↓

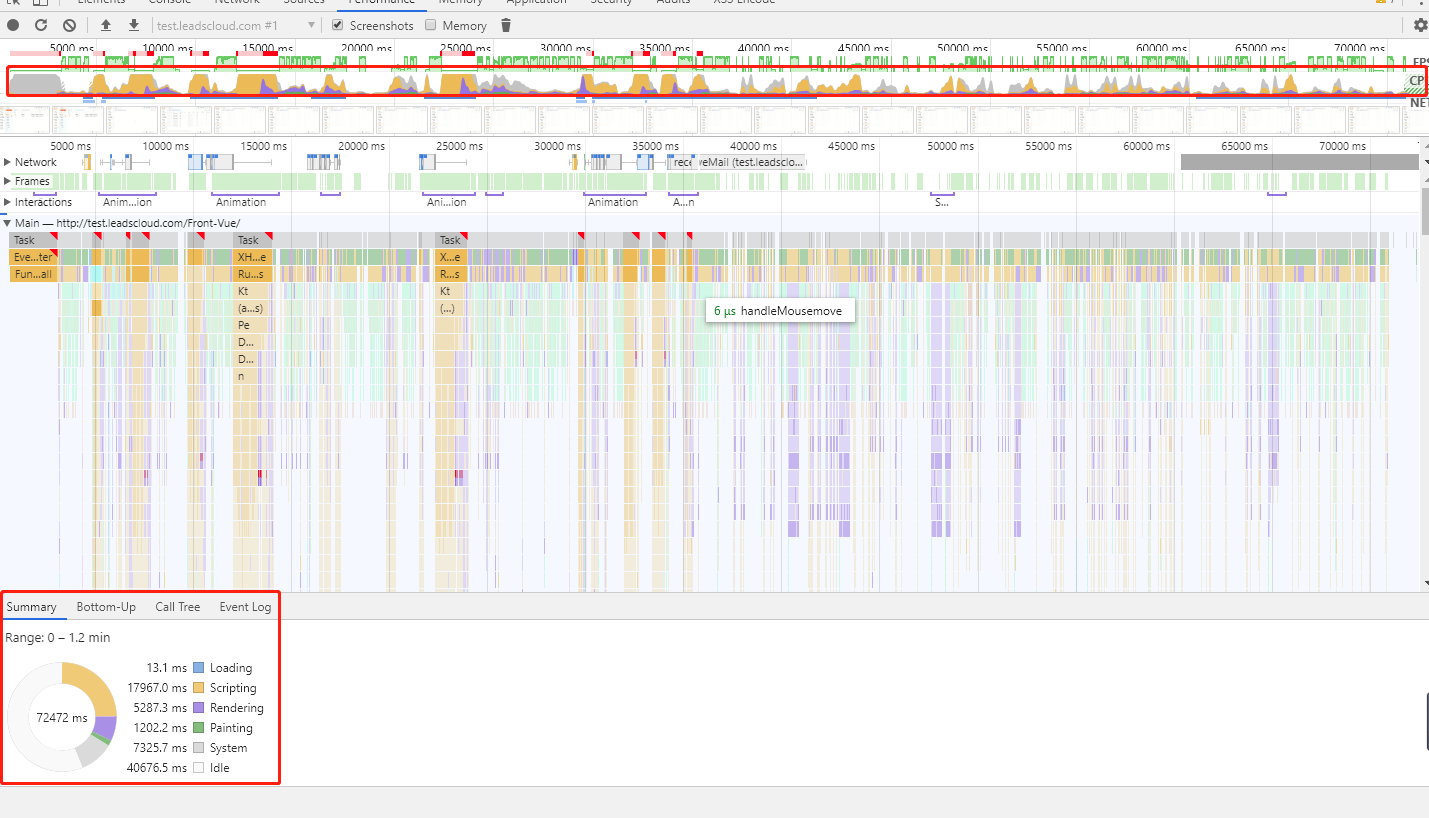
Task: Click the reload and profile icon
Action: pyautogui.click(x=41, y=25)
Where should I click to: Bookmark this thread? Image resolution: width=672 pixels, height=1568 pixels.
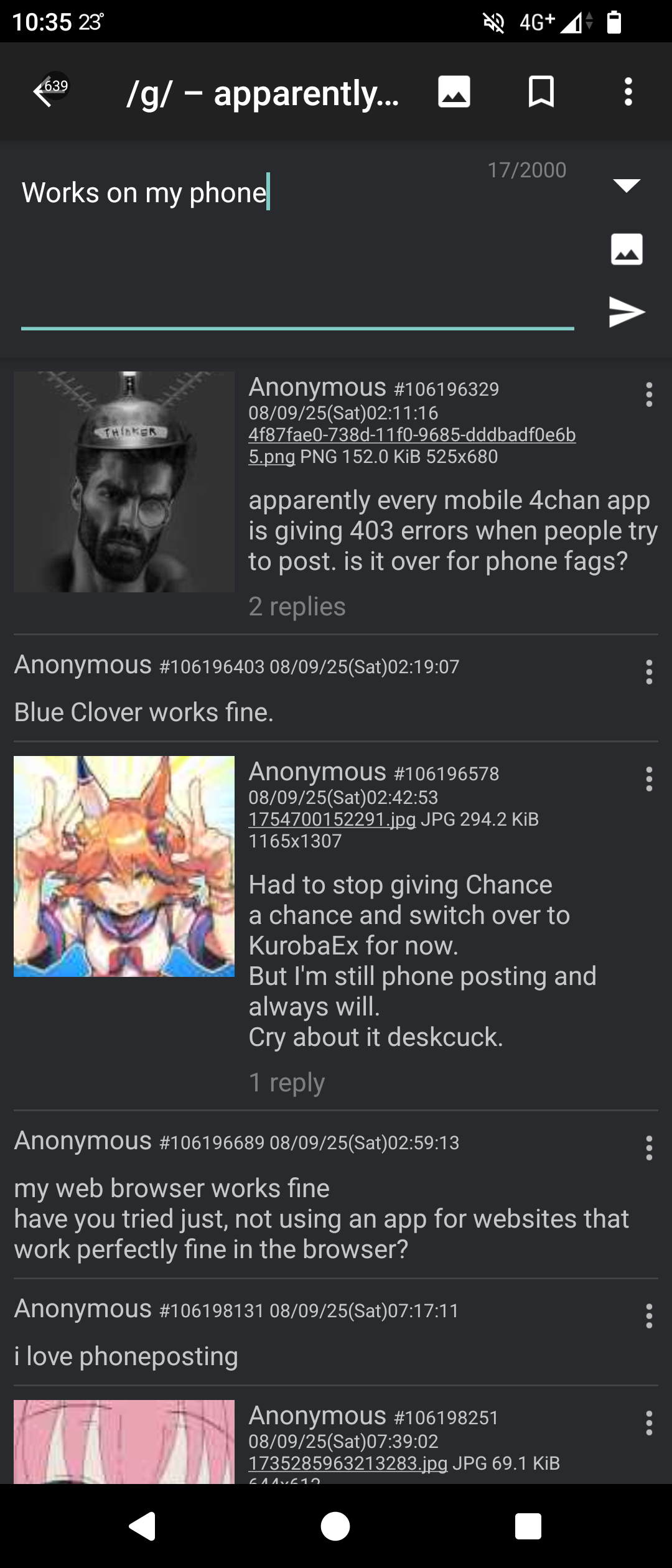(541, 92)
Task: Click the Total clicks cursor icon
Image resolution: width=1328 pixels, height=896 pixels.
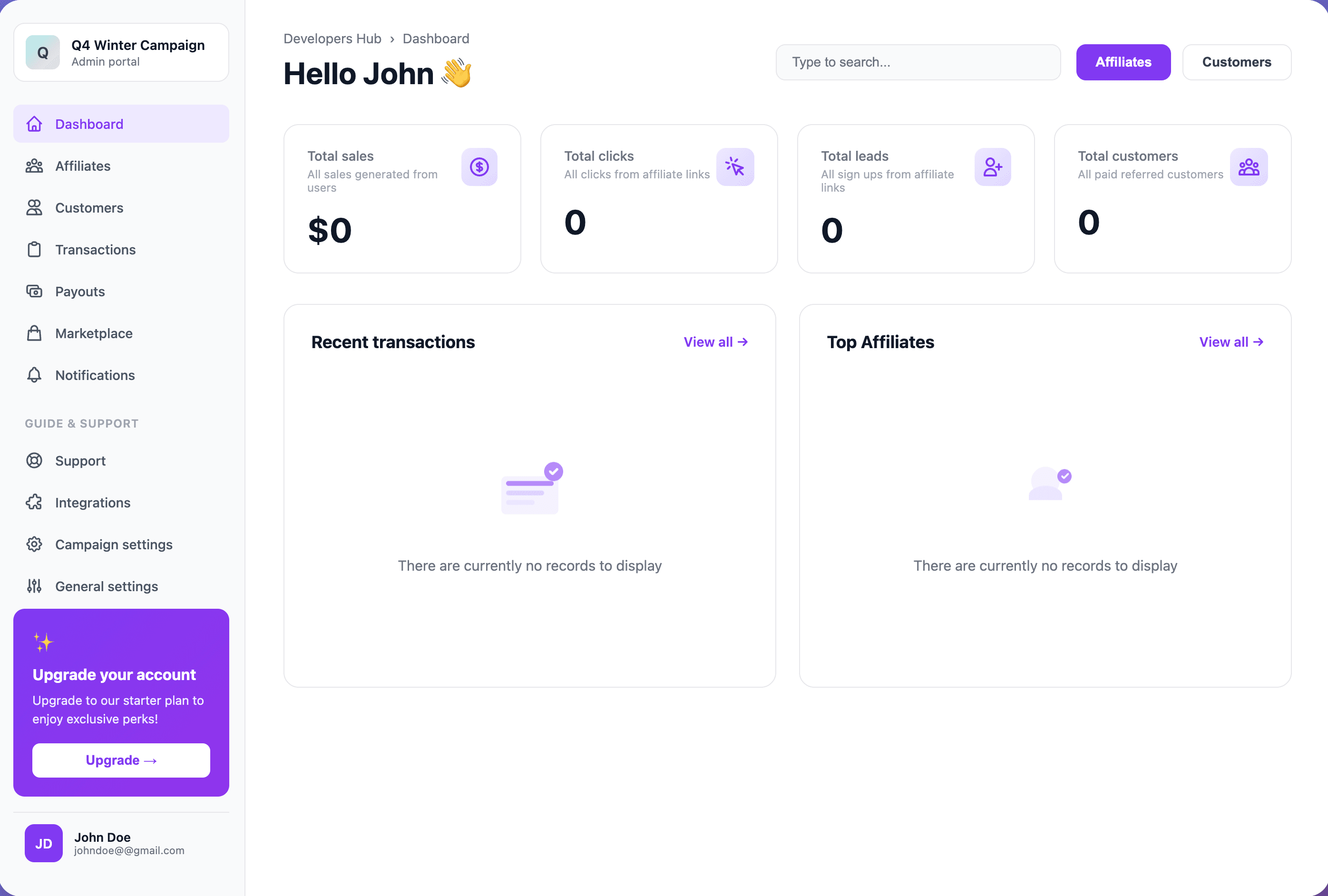Action: (x=735, y=167)
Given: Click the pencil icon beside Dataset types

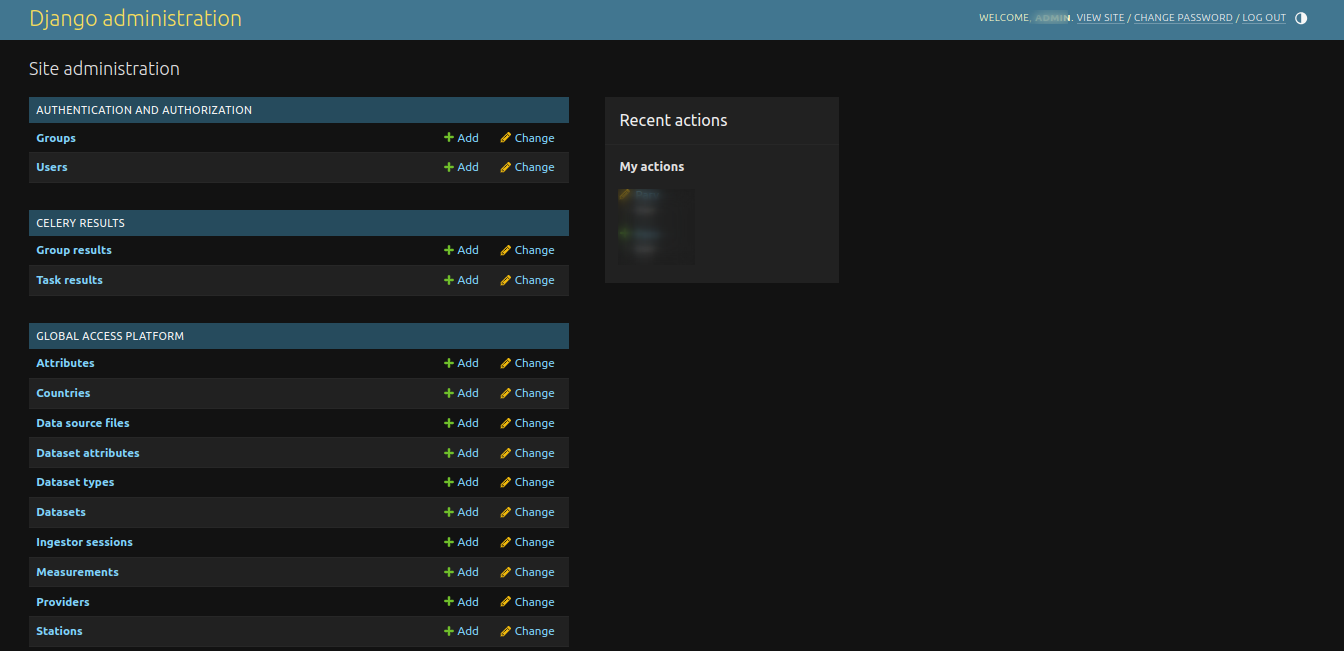Looking at the screenshot, I should (508, 482).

↑

Assigned task
Leave out the pictures and repeat exactly the lines from the one containing "Where should I" through the last line of the entries.

Solution to this task
Where should I click to: Bookmark this thread? Image resolution: width=672 pixels, height=1568 pixels.
(541, 92)
Task: Click the Total clicks cursor icon
Image resolution: width=1328 pixels, height=896 pixels.
Action: (x=735, y=167)
Given: Click the pencil icon beside Dataset types

Looking at the screenshot, I should (508, 482).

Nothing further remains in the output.